No creas que exagero. Ayer me di una vuelta por los corrillos más visitados y la agitación era indescriptible: pasodobles, vendedores de pipas de girasol y gorros de visera, improvisados oradores, abucheos, silbidos. Hinchas letraheridos se increpaban unos a otros con gritos de «¡ Muletilla! », «¡Bufón! », «Torero de mentira! », «¡Menos trapazos y desplantes y arrímate al bicho! », « ¡Lárgale un tiento!», «¡Don Tancredo grotesco! », « ¡Monosabio ridículo! » Los aficionados se agrupaban en peñas como en los sanfermines, aplaudían el estilo del diestro favorito y acogían con procaces insultos la faena del adversario. Despuntaba entre la facundia partidista una taifa de mozos muy jóvenes, casi barbilampiños.
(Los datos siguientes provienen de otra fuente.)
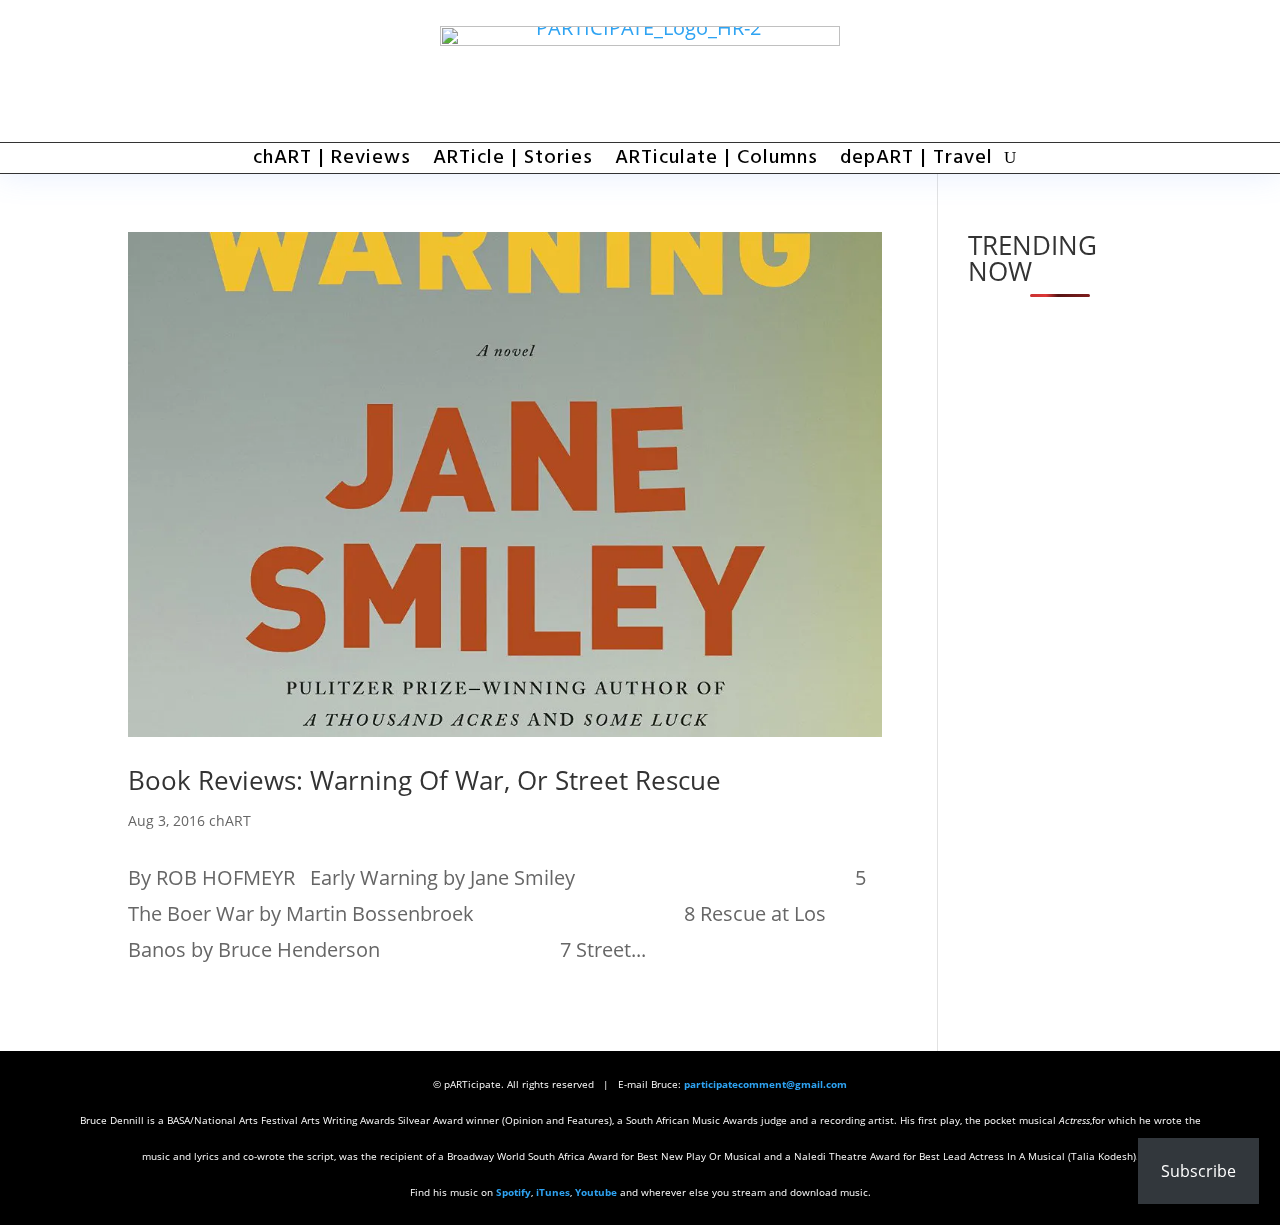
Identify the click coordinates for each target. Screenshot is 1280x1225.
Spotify (513, 1192)
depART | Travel (916, 162)
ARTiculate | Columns (716, 162)
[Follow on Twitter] (1077, 71)
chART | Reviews (332, 162)
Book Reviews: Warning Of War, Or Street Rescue (424, 780)
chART (230, 820)
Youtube (596, 1192)
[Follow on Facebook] (1022, 71)
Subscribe (1198, 1171)
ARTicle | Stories (513, 162)
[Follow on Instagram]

-¿Quiénes son éstos? -pregunté.

-Son los defensores de la tradición liberal y democrática -me informó mi vecino.

Me volví a contemplarle. Podría tener hasta cinco pies y una pulgada de altura y era más bien corpulento para su talla; el rostro amarillento y enfermizo, pero con cierta expresión de fanfarronería; los, ojos pardos, muy oscuros, eran vivos y brillantes. Iba vestido, o más bien desvestido, malamente, con una gorra de cuartel y un capote de reglamento, viejo y muy holgado, que hacía las veces de bata. Mi buen amigo George Borrow, que estaba junto a él con su traductor Manuel Azaña, se adelantó cortésmente a presentarnos:

George Borrow: es Baltasarito, el hijo de la patrona de la pensión en donde me alojo. Al saber que yo era inglés, quiso pasear conmigo porque tiene mucha afición a los ingleses por sus ideas liberales. Es socio fundador de la peña peninsular Legado Espiritual de Liberalidad.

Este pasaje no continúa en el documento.